Two of the three baby chimps rescued from a Baguiati house. They are being quarantined at the zoo hospital
A famished “royal” has come to fix his eyes, doctors were busy with three orphaned “triplets” and half-a-dozen fidgety adolescents even as 250 plumed patients called out in varied pitches for attention.
Quite a busy day in hospital, eh? Well, the Alipore zoo hospital near Taj Bengal hotel across the road has never had such a rush of patients.
It has started to resemble a wing of the zoo, housing an almost blind Royal Bengal Tiger from the Sunderbans, three baby chimpanzees, six marmosets and 250 birds that were rescued last week from a house in Baguiati.
The hospital, the only one of its kind in the state, is bursting at the seams. A consignment of geckos seized by Calcutta police last month had to be moved to the doctors’ chamber to make way for those who need immediate care.

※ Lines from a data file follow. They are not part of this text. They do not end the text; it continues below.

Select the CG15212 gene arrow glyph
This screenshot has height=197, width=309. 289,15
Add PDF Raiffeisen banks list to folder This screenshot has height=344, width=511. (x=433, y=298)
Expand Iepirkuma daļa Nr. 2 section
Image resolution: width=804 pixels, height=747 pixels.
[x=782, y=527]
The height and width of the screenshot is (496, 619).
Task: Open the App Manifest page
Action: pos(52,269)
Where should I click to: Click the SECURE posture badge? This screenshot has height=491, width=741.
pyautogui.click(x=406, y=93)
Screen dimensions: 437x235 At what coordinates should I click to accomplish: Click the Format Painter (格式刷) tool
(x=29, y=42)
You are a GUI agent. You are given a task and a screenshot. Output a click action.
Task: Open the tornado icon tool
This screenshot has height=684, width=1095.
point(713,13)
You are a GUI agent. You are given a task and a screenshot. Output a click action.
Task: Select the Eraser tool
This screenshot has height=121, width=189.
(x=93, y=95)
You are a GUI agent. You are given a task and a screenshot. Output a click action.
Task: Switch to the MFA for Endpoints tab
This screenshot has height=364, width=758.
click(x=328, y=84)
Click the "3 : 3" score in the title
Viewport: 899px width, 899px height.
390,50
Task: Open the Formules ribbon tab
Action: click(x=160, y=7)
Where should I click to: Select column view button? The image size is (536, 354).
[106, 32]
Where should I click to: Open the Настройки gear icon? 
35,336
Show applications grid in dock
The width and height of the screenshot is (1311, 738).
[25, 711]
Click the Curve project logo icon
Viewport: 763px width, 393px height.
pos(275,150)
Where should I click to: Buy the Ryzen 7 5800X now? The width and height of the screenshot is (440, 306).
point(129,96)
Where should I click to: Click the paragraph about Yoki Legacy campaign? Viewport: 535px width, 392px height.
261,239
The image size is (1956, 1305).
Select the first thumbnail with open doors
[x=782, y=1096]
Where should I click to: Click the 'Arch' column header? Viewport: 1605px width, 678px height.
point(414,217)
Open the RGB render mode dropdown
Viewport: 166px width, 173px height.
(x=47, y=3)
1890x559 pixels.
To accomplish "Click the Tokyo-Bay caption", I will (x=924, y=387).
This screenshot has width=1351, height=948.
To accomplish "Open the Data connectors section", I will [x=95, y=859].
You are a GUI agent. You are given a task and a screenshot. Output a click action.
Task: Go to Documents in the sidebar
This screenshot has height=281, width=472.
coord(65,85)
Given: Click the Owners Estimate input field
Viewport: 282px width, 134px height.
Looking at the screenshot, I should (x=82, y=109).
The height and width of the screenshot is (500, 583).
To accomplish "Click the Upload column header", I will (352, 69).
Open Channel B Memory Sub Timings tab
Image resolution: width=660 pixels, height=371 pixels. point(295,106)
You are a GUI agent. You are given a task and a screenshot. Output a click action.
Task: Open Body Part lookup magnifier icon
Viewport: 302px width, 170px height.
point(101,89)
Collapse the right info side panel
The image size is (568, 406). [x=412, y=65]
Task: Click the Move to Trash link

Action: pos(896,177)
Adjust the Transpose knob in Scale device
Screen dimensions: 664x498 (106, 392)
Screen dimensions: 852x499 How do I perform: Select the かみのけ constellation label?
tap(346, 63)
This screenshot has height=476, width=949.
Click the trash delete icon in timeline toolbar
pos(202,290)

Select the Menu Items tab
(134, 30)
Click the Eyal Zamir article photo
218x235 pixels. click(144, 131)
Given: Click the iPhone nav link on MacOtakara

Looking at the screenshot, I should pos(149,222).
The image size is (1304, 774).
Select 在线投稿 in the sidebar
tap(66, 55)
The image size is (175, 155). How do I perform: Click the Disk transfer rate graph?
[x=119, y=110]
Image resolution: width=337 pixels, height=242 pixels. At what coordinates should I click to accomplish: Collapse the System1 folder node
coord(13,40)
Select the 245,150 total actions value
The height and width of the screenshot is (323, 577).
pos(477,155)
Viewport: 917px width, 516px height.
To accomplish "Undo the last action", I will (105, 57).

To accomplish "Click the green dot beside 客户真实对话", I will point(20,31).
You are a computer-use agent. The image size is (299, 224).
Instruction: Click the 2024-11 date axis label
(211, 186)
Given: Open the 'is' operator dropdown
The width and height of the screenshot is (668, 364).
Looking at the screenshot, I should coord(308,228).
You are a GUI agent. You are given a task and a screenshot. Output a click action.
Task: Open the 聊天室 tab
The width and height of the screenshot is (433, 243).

The animals from the Baguiati house have been quarantined at the hospital.
“Wildlife laws stipulate that any animal or bird brought into the country has to be quarantined or kept in isolation for a specific period of time to make sure they are not carrying infectious diseases,” zoo veterinarian D.N. Banerjee said.
Customs and forest officials on Wednesday evening rescued the chimps, the marmosets and more than 20 species of exotic birds — Blue Yellow Macaw, Grey Parrot and Oriental Pied Horn — apparently smuggled into the country from Brazil and Africa through transit routes in Hong Kong and Bangladesh.
The zoo hospital is the lone facility with expertise and equipment for treating wild animals.
The two veterinary doctors at the hospital are monitoring the animals every three hours. They said all the animals were keeping well and responding to medication.
“The baby chimps have been given balls to play with. They are literally having a ball. The marmosets are active too,” said a zoo official.
The tiger, transported to Calcutta on Friday evening, is keeping the vets busy. “Preliminary investigation reveals that he is suffering corneal opacity (a cloudy spot in the cornea that can lead to vision loss). He is very weak because poor vision restricts hunting in the wild. He probably had not eaten for a long time until he was rescued. We are trying to bring back his strength with a healthy diet and medicines. Once he regains his strength, treatment of his eyes will begin,” Banerjee said.
The two-storey hospital has a pathology lab, an air-conditioned operating theatre and USG and X-ray machines.
“We do immunisation and deworming programmes time to time. Meat for the big cats is checked every day,” Banerjee said.
Last June, a Royal Bengal returned to his forest home after an 11-month treatment at the hospital. He was down with malnutrition and deep wounds. In 2011, the zoo jaguar had a successful surgery in which doctors removed a 2-kg tumour from the belly.